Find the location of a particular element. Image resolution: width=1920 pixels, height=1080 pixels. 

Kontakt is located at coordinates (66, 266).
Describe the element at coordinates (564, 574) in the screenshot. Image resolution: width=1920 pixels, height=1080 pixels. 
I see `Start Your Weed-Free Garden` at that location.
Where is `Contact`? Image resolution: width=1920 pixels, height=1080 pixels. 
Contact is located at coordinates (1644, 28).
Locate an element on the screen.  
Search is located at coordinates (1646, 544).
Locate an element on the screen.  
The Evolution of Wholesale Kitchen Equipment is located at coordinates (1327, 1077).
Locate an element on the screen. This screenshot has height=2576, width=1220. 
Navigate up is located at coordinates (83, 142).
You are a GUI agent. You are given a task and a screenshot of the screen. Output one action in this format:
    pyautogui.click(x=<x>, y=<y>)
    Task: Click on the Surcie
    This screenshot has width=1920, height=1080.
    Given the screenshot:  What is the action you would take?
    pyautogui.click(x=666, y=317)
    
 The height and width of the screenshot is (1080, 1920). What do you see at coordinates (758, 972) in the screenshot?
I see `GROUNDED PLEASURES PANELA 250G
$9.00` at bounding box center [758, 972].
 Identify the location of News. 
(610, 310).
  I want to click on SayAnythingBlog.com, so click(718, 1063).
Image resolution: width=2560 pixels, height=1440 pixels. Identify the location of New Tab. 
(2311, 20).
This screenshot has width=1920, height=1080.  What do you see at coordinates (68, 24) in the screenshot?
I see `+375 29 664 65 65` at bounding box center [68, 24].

Job: Count the lines in the material above that contain the word "location". Reply with the number only.

Correct output: 4